>> Begin Page
In LOCEN we use these IDE for the different programming languages (all of them are free/open source, except when told otherwise):
- C, C++: no IDE, we direcly program from Linux using a text editor
- Python: Anaconda/Spyder
- Java: TODO
- Matlab: Matlab program (all incorporated; this is a commercial program costing money)
- Octave (free clone of Matlab): Octave program (all incorporated)
- R: R-Studio
A fundamental challenge posed by programming
One subtle thing that a new programming learner must understand is that computers are damn rigid machines. Indeed, in normal life we are used to interact with people and animals that are very flexible. Instead, computers and computer programas are the opposite: to make a program to work, it is fundamental that your code does not contain any mistake, not even (litteraly) a "wrong tiny comma". As consequence, the sooner you learn what follow, the better:
- Computers are super-rigid, so your program has to be 100% corrects: there are zero possibilities that the computer understands ''what you intended'' if you specify it in a wrong way in your program!
>> End Page
>> Begin Information provided
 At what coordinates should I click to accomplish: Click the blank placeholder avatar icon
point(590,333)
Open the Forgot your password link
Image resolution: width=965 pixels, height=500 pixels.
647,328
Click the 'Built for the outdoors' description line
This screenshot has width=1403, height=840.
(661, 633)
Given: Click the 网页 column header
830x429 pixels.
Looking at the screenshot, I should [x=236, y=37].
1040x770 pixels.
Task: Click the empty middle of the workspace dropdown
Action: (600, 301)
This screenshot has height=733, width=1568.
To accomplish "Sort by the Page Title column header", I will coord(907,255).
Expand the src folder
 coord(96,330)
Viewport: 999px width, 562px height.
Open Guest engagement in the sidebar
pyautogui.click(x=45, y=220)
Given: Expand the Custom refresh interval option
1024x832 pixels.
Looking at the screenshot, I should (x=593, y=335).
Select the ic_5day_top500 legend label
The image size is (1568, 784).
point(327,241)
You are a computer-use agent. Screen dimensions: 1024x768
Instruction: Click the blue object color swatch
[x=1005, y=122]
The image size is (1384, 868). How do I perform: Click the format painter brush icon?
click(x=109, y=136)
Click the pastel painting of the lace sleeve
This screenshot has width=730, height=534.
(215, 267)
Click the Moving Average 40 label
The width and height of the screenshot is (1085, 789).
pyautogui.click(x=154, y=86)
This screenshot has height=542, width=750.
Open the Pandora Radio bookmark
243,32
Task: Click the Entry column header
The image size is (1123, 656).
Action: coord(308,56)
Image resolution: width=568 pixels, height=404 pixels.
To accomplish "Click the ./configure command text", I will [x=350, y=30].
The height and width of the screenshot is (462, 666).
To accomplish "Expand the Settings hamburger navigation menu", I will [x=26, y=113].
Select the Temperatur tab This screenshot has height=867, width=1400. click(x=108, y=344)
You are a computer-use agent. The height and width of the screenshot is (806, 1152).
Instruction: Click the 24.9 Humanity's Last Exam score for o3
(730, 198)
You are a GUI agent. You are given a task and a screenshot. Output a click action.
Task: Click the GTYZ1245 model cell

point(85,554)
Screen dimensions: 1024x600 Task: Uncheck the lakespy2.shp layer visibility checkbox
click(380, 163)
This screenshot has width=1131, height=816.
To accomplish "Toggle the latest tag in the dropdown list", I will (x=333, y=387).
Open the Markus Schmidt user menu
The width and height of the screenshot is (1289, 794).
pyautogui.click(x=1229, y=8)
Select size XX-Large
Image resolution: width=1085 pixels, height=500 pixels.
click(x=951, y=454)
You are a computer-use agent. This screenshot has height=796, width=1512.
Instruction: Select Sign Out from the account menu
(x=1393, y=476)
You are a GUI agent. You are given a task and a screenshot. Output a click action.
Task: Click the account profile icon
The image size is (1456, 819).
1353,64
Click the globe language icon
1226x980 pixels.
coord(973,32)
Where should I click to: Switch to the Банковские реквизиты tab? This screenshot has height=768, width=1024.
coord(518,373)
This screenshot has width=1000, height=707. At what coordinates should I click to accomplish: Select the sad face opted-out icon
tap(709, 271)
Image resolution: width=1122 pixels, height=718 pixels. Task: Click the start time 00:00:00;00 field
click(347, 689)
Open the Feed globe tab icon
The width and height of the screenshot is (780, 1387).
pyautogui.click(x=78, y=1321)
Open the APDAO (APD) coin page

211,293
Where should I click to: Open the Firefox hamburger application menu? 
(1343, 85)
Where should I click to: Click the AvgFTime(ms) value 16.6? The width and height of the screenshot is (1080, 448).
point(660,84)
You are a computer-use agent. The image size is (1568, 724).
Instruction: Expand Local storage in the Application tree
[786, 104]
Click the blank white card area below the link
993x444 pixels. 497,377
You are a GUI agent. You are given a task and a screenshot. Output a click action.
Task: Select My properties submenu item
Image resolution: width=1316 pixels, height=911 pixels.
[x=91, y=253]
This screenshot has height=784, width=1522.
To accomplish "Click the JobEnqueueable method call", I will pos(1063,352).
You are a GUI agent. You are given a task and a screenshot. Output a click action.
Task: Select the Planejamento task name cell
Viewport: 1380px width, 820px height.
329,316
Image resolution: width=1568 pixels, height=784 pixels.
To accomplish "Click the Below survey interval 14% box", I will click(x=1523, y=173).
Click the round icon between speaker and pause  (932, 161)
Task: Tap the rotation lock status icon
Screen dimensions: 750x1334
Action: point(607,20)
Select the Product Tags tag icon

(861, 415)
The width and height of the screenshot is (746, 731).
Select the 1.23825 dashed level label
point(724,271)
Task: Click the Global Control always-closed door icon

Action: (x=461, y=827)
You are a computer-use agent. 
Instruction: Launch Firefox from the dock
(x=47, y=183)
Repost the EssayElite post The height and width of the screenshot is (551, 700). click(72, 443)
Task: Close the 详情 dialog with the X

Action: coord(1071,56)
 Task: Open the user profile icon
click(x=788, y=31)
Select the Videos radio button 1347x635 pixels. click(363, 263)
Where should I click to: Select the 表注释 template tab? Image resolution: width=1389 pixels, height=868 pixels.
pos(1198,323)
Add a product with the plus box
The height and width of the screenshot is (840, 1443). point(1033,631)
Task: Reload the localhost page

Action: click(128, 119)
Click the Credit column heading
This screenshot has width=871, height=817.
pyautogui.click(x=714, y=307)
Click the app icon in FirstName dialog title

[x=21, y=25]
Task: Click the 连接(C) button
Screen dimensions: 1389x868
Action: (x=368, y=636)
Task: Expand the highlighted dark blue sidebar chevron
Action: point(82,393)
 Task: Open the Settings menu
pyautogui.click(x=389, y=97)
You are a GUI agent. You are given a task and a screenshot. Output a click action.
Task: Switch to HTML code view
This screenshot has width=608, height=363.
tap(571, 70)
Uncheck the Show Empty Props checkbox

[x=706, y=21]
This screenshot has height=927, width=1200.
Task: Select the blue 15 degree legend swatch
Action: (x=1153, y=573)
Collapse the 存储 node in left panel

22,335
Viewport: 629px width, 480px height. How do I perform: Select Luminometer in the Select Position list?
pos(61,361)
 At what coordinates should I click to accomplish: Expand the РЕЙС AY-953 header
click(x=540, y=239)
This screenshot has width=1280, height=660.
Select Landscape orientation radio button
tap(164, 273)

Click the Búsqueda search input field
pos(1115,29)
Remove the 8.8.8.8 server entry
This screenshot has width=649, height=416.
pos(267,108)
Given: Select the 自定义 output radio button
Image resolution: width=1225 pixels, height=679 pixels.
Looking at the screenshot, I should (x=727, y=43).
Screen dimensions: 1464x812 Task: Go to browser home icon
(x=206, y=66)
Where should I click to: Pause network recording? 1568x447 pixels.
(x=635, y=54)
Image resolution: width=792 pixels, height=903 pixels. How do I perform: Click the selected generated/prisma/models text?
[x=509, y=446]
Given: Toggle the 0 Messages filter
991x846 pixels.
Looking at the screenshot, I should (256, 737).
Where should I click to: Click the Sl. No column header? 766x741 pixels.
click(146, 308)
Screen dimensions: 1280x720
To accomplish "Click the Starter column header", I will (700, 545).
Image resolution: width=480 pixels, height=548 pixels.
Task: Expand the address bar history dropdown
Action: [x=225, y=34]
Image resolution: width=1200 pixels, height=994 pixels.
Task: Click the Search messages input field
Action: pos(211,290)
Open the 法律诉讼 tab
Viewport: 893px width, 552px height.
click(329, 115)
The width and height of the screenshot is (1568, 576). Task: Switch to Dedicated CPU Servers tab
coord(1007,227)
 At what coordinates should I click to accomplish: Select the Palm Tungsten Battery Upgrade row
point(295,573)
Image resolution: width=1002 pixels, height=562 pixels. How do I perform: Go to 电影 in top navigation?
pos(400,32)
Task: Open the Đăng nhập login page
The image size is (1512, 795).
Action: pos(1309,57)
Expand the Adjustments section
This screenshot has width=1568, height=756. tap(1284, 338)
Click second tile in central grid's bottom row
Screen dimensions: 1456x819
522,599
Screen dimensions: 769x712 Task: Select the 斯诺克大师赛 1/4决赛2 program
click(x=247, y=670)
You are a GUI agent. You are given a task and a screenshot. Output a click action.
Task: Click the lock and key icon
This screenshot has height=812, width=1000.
>> End Information provided
Work instructions
[A] Pick out every line of the rows that contains the string "dropdown", matching case exactly, and copy each one.
[B] Continue the passage about programming tools and computer rigidity, starting after its final sentence.

Responses by task
[A]
Task: Click the empty middle of the workspace dropdown
To accomplish "Toggle the latest tag in the dropdown list", I will (x=333, y=387).
Task: Expand the address bar history dropdown

[B]
- Any tiny element of your program counts and has to be correct
- Learn to write programs by knowing exactly what each single instruction of your programs does. In other words, never program ''by-trial-and-error'', writing code and staying with it just because "it works": you must understand damn in depth all our code does.
- Learn to be super-clean and super-tidy in your code:
- If you make your habit to write clean code, in the long run you will save tons of time
- On the other side, if you write messy code you will waste tons of time in the long run and you will never become able to write programs above a certain level of complexity (repeted as important ; )
An important tip to ensure to succeed to write good code is to follow this phylosophy:
- Understand very very well the key primitive building blocks (of the programming language you selected) that you need to use to build your programs .
- See how to write your programs using those buliding blocks.
Debugging and debugger
A fundamental element of learning to program is to learn to find errors in programs. Indeed, you will realize that (at least at the beginning) most time you spend programming will be actually spent to find bugs! "Bugs" means errors; "debugging" means searching and fixing errors. A good part of being a good programmer is being a good debugger. This are important tips to learn to debug:
- Programs are rigid: for each line of code you write, before moving forwared you have to think a double-check to make sure that it does what you have in mind it should do. Indeed, at least at the beginning of learning each line has a high probability of containing a mistake. For example, to make the test check the existance and nature of the variable you created, do the computations of your operations by hand, envisage a specific tests of your funcion, etc.).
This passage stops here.